LE FILM DU MOIS LA POSSIBILITÉ D’UNE ÎLE
THE BATTLESHIP ISLAND RYOO SEUNG-WAN
Ça commence dans les profondeurs du Pacifique
et au coeur d’une mine de charbon, par un gros coup de grisou exposé dans un noir et blanc suffoquant. Ça se conclue par une brise d’air marin et une vision d’apocalypse shootée dans un noir et blanc cette fois complètement éthéré, presque translucide. Une tragédie aura laissé sa place à une autre. Entre les deux, The Battleship Island saura retrouver des couleurs, mais l’odeur de la mort ne le quittera jamais. Il y a quelque chose de « mel-gibsonien » dans cet objet outrageusement violent, mélodramatique, spectaculaire et prompt à exalter un héroïsme lyrique, sans jamais avoir peur de passer par la case propagande pour résonner encore plus fort. Et entendons-nous bien, c’est un compliment. Mais là où l’ami Mel a systématiquement choisi d’envisager ses vignettes hardcore comme les dérives mentales de ses héros tourmentés (qu’ils soient troufion adventiste, chef de tribu maya ou Jésus-Christ), Ryoo Seung-wan les plaque au coeur d’un récit choral où tout est énoncé d’un point de vue parfaitement omniscient et carburant à un classicisme des plus mastoc – même lorsqu’il rejoue l’« Ecstasy of Gold » de Morricone dans son climax avec une innocence et une sensibilité qui laissent pantois.
INDIVIDUALISME FORCENÉ
Pas de poésie de l’ultra-violence ici, pas là pour ça, que du romanesque fiévreux, de la puissance mythologique solidement empaquetée, des coups qui laissent les joues toutes rouges, des méchants Japonais qui grimacent et des gentils Coréens qui morflent sévère.

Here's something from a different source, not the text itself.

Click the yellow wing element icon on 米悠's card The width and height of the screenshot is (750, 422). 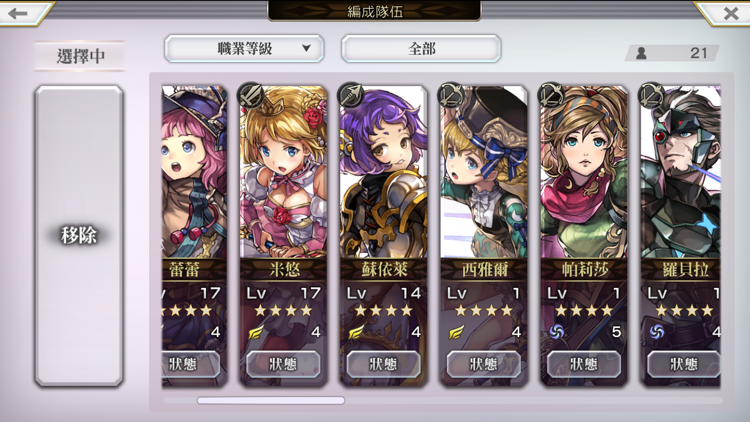256,331
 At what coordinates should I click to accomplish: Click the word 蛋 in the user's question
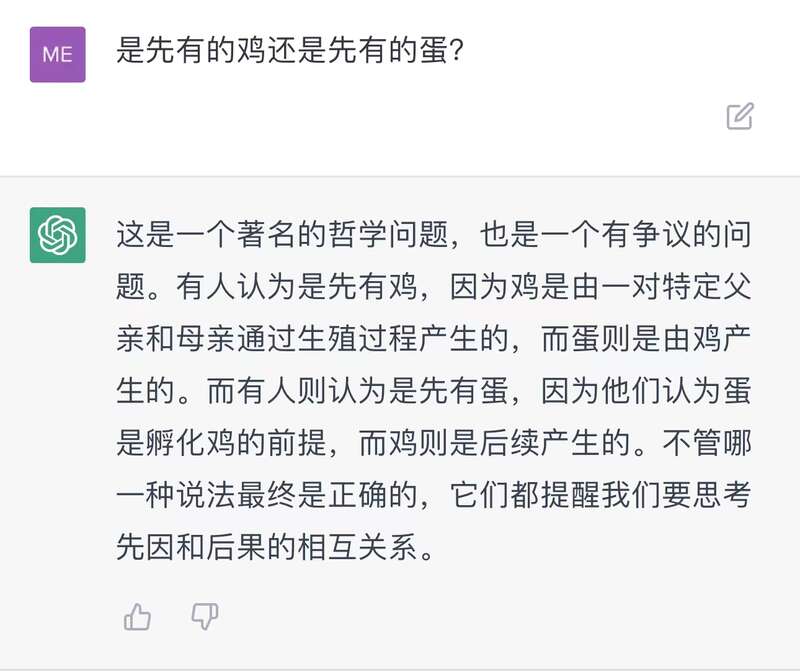click(x=434, y=51)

Typique du cinéma de son pays dans sa manière inouïe d’agglomérer sans forcer les humeurs, les iconographies et les tonalités, The Battleship Island est à la fois très ramassé dans son dispositif (la Seconde Guerre mondiale, des prisonniers, un camp de travail déposé au beau milieu du Pacifique, une évasion) qu’incroyablement foisonnant dans sa dramaturgie (au moins cinq personnages principaux tous cloisonnés dans un univers et des enjeux de cinéma différents). C’est la grande idée du film : il faut évidemment quitter cet enfer, tous ensemble, le point de convergence est là devant nos yeux, depuis le tout début. Sauf qu’ici, entre le papa jazzy, l’espion obsessionnel, le butor sensible et la captive qui passe d’un officier à l’autre, tout le monde reste cramponné à ses idéaux et personne ne sait faire équipe. Tout le film repose sur cette idée d’une réunion inévitable sabordée par les intérêts personnels, les missions qu’on choisit de s’assigner, les combats inutiles et les mouvements de rébellion qu’ils anesthésient. La mutinerie ne saura s’imposer que lorsque les Yankees, évidemment, s’amuseront à déboiser l’îlot à coups de bombes aériennes, soumettant les matons et les prisonniers à la même fureur venue de l’au-delà. Là, les cloisons entre les protagonistes vont sauter d’un coup et la communion va s’opérer au coeur d’une dernière demi-heure renversante, où chaque silhouette de prisonnier, déchiquetée ou non, deviendra le reflet d’une prise de conscience collective. Un acte de foi commun mis en orbite par l’« Ecstasy of Gold » donc, hymne éternel à l’individualisme forcené dont la substance chimique se retrouve ici complètement modifiée. Comme si, au fond, rien n’avait existé avant ce film-là, sans cynisme, sans séduction ni frime, et qui n’avance qu’à la lueur de son seul héroïsme primitif.